Die beste Kirchenheizung ist: Keine Heizung
[Fulda / Hessen] Auf Initiative des Landesamtes für Denkmalpflege Hessen trafen sich dessen Vertreter am 22. August 2013 mit den Bauabteilungen der katholischen Bistümer und der evangelischen Landeskirche Hessen zu einer gemeinsamen Arbeitstagung und Bereisung im Kreis Fulda. Im Fokus standen Erfahrungsberichte und der fachliche Austausch zum Thema "Temperieranlagen und Wandheizungen in kirchlichen Gebäuden des Bistums Fulda".
Einleitend erläuterte der Fuldaer Diözesanbaumeister Dr. Burghard Preusler, dass zu feuchtes Raumklima in der Regel auf ein Zusammenspiel mehrerer der folgenden Aspekte zurückzuführen sei, die er als das „Fünf-Finger-Prinzip“ bezeichnete. Als häufigste Ursache nannte er schädigendes Heizverhalten, des Weiteren mangelnden Luftaustausch durch Schutzverglasung der Fenster, falsch angebrachte Dampfsperren, diffusionsverhindernde Dispersionsanstriche auf Wänden und Decke sowie falsche Pflege.

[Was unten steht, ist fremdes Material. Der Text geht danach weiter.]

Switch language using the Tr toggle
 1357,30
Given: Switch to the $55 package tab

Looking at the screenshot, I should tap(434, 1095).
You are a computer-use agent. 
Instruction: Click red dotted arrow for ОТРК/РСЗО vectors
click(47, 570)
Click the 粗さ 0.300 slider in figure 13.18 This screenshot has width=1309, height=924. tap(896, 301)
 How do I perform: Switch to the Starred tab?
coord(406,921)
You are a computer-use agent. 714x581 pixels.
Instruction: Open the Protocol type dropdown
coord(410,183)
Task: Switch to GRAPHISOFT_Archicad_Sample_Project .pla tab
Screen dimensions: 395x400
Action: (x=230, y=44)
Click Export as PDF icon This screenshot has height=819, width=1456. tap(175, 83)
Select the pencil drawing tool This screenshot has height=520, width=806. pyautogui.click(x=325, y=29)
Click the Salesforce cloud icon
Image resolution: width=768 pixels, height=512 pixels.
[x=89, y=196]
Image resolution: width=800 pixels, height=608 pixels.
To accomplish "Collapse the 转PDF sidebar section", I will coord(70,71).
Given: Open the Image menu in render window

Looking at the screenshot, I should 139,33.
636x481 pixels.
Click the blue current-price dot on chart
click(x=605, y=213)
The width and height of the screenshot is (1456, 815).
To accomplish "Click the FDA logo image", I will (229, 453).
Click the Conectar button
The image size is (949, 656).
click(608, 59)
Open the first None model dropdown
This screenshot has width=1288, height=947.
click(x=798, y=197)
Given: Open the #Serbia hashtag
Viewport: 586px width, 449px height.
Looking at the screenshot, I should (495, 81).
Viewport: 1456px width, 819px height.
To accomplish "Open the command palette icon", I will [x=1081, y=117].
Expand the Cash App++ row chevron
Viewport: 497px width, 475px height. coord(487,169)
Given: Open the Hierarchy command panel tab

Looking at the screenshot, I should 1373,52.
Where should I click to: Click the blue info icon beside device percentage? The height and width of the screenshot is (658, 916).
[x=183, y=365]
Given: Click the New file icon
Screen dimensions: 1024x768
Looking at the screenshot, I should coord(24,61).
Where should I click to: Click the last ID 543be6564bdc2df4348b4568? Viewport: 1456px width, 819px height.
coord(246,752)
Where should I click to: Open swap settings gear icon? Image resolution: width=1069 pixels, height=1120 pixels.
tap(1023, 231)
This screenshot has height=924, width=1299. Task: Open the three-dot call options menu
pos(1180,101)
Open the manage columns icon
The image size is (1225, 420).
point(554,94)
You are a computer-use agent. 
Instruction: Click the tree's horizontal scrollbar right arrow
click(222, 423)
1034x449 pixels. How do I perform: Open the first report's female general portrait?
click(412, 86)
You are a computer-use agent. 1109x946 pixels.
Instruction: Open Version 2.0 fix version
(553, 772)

Das Raumklima in historischen Kirchen wird im Wesentlichen von den vier Komponenten Raumlufttemperatur, relative Luftfeuchte, Raumluftgeschwindigkeit und Raumumschließungsflächentemperatur bestimmt. Dabei nehmen Komponenten wie Heizung, Kirchenbesucher, Fugendurchlässigkeit und Bauwerksfeuchte Einfluss auf das Raumklima.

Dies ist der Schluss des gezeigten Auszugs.